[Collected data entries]
------------------------
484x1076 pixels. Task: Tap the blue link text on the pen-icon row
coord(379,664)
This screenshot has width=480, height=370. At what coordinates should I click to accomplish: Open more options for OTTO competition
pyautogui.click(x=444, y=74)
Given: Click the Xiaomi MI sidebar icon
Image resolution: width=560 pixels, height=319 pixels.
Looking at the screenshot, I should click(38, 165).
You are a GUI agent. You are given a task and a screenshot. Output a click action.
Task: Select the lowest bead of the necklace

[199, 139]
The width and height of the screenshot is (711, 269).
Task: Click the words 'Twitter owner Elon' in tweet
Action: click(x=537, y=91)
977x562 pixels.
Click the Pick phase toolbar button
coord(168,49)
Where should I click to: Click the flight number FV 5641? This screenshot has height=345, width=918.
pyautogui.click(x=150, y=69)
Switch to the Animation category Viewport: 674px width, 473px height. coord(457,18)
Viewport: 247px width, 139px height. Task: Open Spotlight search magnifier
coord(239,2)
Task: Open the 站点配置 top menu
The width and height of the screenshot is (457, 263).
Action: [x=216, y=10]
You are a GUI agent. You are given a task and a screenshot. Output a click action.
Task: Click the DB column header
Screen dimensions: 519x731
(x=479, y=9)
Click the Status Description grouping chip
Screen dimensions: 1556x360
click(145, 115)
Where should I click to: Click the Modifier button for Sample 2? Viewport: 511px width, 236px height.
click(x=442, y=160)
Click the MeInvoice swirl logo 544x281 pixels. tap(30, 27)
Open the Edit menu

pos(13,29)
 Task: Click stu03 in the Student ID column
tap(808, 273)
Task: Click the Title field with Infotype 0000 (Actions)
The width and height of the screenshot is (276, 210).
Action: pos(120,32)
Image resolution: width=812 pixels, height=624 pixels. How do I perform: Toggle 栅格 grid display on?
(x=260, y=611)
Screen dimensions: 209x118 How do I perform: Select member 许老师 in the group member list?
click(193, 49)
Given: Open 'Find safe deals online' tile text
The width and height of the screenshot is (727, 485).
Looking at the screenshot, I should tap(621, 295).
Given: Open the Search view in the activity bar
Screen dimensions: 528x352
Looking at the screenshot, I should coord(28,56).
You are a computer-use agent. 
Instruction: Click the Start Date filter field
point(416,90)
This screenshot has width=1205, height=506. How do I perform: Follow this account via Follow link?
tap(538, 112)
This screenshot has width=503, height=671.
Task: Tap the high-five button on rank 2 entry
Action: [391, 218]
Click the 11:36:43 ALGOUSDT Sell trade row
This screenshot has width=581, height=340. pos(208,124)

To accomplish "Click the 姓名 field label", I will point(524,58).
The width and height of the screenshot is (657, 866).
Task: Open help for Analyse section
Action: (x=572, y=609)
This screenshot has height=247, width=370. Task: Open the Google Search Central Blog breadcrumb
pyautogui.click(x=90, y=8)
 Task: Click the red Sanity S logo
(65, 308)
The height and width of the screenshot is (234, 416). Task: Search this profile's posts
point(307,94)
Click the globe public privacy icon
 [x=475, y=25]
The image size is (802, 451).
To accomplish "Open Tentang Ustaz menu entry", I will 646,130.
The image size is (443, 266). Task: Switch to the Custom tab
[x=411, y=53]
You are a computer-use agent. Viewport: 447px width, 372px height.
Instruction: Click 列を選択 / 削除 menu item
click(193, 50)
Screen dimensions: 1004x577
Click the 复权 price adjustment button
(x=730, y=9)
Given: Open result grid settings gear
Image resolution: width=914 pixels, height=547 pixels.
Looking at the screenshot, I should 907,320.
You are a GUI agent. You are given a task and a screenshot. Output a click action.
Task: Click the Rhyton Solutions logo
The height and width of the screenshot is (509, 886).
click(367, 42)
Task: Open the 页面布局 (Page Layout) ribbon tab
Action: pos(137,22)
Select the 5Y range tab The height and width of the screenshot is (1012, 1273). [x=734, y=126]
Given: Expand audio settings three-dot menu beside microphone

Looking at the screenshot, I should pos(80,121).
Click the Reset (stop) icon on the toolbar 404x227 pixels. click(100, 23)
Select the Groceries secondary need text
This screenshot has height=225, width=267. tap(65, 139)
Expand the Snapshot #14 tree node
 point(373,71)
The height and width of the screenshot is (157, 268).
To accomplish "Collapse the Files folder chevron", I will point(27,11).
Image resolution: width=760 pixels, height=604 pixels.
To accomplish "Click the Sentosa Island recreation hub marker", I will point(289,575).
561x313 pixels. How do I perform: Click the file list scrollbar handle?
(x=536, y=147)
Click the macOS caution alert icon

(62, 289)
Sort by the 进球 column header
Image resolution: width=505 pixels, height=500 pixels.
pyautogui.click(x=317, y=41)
------------------------
AIM OF THE TASK —
Verbatim reproduction of the entries is required.

RESPONSE TO THIS EXERCISE —
484x1076 pixels. Task: Tap the blue link text on the pen-icon row
coord(379,664)
This screenshot has width=480, height=370. At what coordinates should I click to accomplish: Open more options for OTTO competition
pyautogui.click(x=444, y=74)
Given: Click the Xiaomi MI sidebar icon
Image resolution: width=560 pixels, height=319 pixels.
Looking at the screenshot, I should click(38, 165).
You are a GUI agent. You are given a task and a screenshot. Output a click action.
Task: Select the lowest bead of the necklace

[199, 139]
The width and height of the screenshot is (711, 269).
Task: Click the words 'Twitter owner Elon' in tweet
Action: click(x=537, y=91)
977x562 pixels.
Click the Pick phase toolbar button
coord(168,49)
Where should I click to: Click the flight number FV 5641? This screenshot has height=345, width=918.
pyautogui.click(x=150, y=69)
Switch to the Animation category Viewport: 674px width, 473px height. coord(457,18)
Viewport: 247px width, 139px height. Task: Open Spotlight search magnifier
coord(239,2)
Task: Open the 站点配置 top menu
The width and height of the screenshot is (457, 263).
Action: [x=216, y=10]
You are a GUI agent. You are given a task and a screenshot. Output a click action.
Task: Click the DB column header
Screen dimensions: 519x731
(x=479, y=9)
Click the Status Description grouping chip
Screen dimensions: 1556x360
click(145, 115)
Where should I click to: Click the Modifier button for Sample 2? Viewport: 511px width, 236px height.
click(x=442, y=160)
Click the MeInvoice swirl logo 544x281 pixels. tap(30, 27)
Open the Edit menu

pos(13,29)
 Task: Click stu03 in the Student ID column
tap(808, 273)
Task: Click the Title field with Infotype 0000 (Actions)
The width and height of the screenshot is (276, 210).
Action: pos(120,32)
Image resolution: width=812 pixels, height=624 pixels. How do I perform: Toggle 栅格 grid display on?
(x=260, y=611)
Screen dimensions: 209x118 How do I perform: Select member 许老师 in the group member list?
click(193, 49)
Given: Open 'Find safe deals online' tile text
The width and height of the screenshot is (727, 485).
Looking at the screenshot, I should tap(621, 295).
Given: Open the Search view in the activity bar
Screen dimensions: 528x352
Looking at the screenshot, I should coord(28,56).
You are a computer-use agent. 
Instruction: Click the Start Date filter field
point(416,90)
This screenshot has width=1205, height=506. How do I perform: Follow this account via Follow link?
tap(538, 112)
This screenshot has width=503, height=671.
Task: Tap the high-five button on rank 2 entry
Action: [391, 218]
Click the 11:36:43 ALGOUSDT Sell trade row
This screenshot has width=581, height=340. pos(208,124)

To accomplish "Click the 姓名 field label", I will point(524,58).
The width and height of the screenshot is (657, 866).
Task: Open help for Analyse section
Action: (x=572, y=609)
This screenshot has height=247, width=370. Task: Open the Google Search Central Blog breadcrumb
pyautogui.click(x=90, y=8)
 Task: Click the red Sanity S logo
(65, 308)
The height and width of the screenshot is (234, 416). Task: Search this profile's posts
point(307,94)
Click the globe public privacy icon
 [x=475, y=25]
The image size is (802, 451).
To accomplish "Open Tentang Ustaz menu entry", I will 646,130.
The image size is (443, 266). Task: Switch to the Custom tab
[x=411, y=53]
You are a computer-use agent. Viewport: 447px width, 372px height.
Instruction: Click 列を選択 / 削除 menu item
click(193, 50)
Screen dimensions: 1004x577
Click the 复权 price adjustment button
(x=730, y=9)
Given: Open result grid settings gear
Image resolution: width=914 pixels, height=547 pixels.
Looking at the screenshot, I should 907,320.
You are a GUI agent. You are given a task and a screenshot. Output a click action.
Task: Click the Rhyton Solutions logo
The height and width of the screenshot is (509, 886).
click(367, 42)
Task: Open the 页面布局 (Page Layout) ribbon tab
Action: pos(137,22)
Select the 5Y range tab The height and width of the screenshot is (1012, 1273). [x=734, y=126]
Given: Expand audio settings three-dot menu beside microphone

Looking at the screenshot, I should pos(80,121).
Click the Reset (stop) icon on the toolbar 404x227 pixels. click(100, 23)
Select the Groceries secondary need text
This screenshot has height=225, width=267. tap(65, 139)
Expand the Snapshot #14 tree node
 point(373,71)
The height and width of the screenshot is (157, 268).
To accomplish "Collapse the Files folder chevron", I will point(27,11).
Image resolution: width=760 pixels, height=604 pixels.
To accomplish "Click the Sentosa Island recreation hub marker", I will point(289,575).
561x313 pixels. How do I perform: Click the file list scrollbar handle?
(x=536, y=147)
Click the macOS caution alert icon

(62, 289)
Sort by the 进球 column header
Image resolution: width=505 pixels, height=500 pixels.
pyautogui.click(x=317, y=41)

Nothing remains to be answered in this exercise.